Illustration préhistoire et musique : copyright Gwendole
La voix et la musique ne laissent aucune trace
Les archéologues musicaux s'accordent à dire que l'existence d'instruments de musique complexes serait la preuve d'un comportement musical ou quasi-musical et donc d'une communication symbolique avancée chez nos ancêtres préhistoriques. C'est la raison pour laquelle ils cherchent activement des témoignages de pratique musicale. Malheureusement, la voix, vecteur probable des premières mélodies, et la musique ne laissent par elles-mêmes aucune trace! Les pistes ne peuvent donc venir que des objets utilisés, marqueurs de rythme ou producteurs de sons. Mais les trouvailles sont rares du fait de la composition même des instruments, probablement matières végétales, peau, os ou corne, tous sensibles à l'outrage du temps.

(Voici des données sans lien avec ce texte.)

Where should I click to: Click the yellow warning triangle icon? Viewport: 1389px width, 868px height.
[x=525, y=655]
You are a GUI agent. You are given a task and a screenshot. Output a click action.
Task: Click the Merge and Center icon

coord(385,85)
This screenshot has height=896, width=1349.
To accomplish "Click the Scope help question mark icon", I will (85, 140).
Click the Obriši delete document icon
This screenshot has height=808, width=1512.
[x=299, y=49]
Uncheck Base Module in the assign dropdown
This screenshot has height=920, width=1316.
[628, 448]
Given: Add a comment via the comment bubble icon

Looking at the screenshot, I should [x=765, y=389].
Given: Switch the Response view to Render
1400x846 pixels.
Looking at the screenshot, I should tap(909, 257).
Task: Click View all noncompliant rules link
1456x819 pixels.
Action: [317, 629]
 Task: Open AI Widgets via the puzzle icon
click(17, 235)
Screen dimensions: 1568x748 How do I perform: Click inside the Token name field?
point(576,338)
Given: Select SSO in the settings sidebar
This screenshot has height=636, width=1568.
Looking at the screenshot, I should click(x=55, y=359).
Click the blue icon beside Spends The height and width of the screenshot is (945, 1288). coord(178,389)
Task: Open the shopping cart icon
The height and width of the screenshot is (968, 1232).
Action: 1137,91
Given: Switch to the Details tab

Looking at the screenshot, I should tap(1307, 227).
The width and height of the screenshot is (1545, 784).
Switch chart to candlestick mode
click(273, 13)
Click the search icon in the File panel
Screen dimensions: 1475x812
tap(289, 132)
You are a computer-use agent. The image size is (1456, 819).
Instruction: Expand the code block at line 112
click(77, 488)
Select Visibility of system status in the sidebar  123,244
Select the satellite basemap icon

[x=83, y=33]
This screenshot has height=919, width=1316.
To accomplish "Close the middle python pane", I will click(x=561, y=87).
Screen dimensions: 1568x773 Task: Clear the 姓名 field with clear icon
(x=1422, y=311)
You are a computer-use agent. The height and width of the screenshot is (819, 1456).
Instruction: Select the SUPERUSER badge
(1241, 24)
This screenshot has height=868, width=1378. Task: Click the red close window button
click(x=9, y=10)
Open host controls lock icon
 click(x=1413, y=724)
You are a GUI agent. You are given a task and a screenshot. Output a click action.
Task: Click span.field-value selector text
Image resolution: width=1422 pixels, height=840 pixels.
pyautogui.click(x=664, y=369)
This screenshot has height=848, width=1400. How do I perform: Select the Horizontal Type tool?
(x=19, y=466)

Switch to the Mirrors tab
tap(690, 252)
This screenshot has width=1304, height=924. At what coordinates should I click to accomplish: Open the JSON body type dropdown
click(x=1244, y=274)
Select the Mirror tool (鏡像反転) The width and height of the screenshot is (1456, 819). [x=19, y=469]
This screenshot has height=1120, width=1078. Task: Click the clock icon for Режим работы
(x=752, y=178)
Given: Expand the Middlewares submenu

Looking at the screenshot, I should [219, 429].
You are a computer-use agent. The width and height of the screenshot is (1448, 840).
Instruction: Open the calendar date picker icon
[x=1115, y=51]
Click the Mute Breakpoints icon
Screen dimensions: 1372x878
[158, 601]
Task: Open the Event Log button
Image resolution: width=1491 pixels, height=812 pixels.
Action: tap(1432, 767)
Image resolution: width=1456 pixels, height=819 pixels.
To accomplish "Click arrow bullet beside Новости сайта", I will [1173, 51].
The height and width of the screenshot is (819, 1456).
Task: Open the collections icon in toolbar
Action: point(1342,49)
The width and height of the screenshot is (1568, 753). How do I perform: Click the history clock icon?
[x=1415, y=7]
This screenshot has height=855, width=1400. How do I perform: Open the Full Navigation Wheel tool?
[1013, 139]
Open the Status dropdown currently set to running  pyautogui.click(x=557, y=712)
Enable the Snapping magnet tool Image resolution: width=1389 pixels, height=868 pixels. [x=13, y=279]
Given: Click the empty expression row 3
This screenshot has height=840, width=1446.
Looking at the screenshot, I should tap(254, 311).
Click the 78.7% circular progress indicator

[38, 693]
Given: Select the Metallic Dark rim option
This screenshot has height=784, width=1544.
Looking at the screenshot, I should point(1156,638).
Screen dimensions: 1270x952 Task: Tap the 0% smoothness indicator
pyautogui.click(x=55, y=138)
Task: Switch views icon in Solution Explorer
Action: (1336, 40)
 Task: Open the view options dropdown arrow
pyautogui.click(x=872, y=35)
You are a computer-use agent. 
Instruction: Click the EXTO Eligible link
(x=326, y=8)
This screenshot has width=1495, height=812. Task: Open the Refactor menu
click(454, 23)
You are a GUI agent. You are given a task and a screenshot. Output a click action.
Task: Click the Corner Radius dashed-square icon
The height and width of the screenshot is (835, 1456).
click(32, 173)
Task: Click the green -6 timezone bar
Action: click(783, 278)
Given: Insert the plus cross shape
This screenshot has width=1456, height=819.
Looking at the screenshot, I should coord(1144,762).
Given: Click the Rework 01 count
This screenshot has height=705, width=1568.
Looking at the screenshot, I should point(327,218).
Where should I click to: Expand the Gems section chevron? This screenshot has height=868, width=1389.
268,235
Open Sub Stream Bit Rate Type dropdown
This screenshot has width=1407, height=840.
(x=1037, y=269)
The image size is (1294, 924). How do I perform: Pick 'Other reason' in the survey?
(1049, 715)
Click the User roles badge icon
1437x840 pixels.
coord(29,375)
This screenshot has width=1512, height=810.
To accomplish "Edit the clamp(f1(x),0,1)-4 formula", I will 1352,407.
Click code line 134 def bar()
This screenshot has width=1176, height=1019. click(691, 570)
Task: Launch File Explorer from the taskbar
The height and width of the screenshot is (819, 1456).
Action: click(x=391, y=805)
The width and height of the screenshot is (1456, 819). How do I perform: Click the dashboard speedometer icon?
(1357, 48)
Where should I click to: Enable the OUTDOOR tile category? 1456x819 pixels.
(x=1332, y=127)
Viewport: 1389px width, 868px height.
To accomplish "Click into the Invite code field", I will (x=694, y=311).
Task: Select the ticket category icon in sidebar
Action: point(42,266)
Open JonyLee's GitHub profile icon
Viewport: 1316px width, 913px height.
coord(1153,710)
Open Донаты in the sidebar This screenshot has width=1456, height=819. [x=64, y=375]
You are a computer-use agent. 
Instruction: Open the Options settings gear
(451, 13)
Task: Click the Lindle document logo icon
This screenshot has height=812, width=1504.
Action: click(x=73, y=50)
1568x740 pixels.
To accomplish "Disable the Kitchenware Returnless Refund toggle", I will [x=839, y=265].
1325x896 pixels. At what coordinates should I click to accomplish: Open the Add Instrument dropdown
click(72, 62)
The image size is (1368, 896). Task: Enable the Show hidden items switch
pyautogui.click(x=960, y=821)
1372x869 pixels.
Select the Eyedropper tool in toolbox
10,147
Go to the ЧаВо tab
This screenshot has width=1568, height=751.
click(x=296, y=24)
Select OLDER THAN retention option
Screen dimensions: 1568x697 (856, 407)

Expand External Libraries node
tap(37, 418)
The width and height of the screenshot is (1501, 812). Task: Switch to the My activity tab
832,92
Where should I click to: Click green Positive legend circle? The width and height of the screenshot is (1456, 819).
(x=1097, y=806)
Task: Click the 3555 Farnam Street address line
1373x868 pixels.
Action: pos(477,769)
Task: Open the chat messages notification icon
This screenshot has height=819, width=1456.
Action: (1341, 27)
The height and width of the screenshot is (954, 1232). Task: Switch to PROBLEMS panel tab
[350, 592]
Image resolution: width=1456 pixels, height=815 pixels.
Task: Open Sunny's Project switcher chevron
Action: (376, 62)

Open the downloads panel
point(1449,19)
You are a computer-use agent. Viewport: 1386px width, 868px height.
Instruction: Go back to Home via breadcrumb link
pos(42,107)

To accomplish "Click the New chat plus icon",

N'ont survécu que les témoins archéologiquement résistants, ce qui nous donne une image nécessairement restreinte ou biaisée des talents musicaux des hommes préhistoriques. Il faut également ajouter que si certains objets peuvent être classés sans aucune ambigüité comme des instruments musicaux, le statut musical d'autres, selon leur structure ou le contexte dans lequel ils ont été découverts, peut faire l'objet de débats. Enfin, des objets archéologiques sonores peuvent revêtir une apparence éloignée de celle des instruments musicaux qui nous sont le plus familiers. La recherche d'analogies avec des objets émettant des sons utilisés dans des sociétés non occidentales peut dans ce cas être d'un apport inestimable. Par exemple la manipulation d'une flûte est évidente pour nous, mais l'utilisation d'un rhombe ou d'un sistre est plus problématique. C'est l'usage d'objets similaires par des sociétés traditionnelles qui permet d'en comprendre le maniement.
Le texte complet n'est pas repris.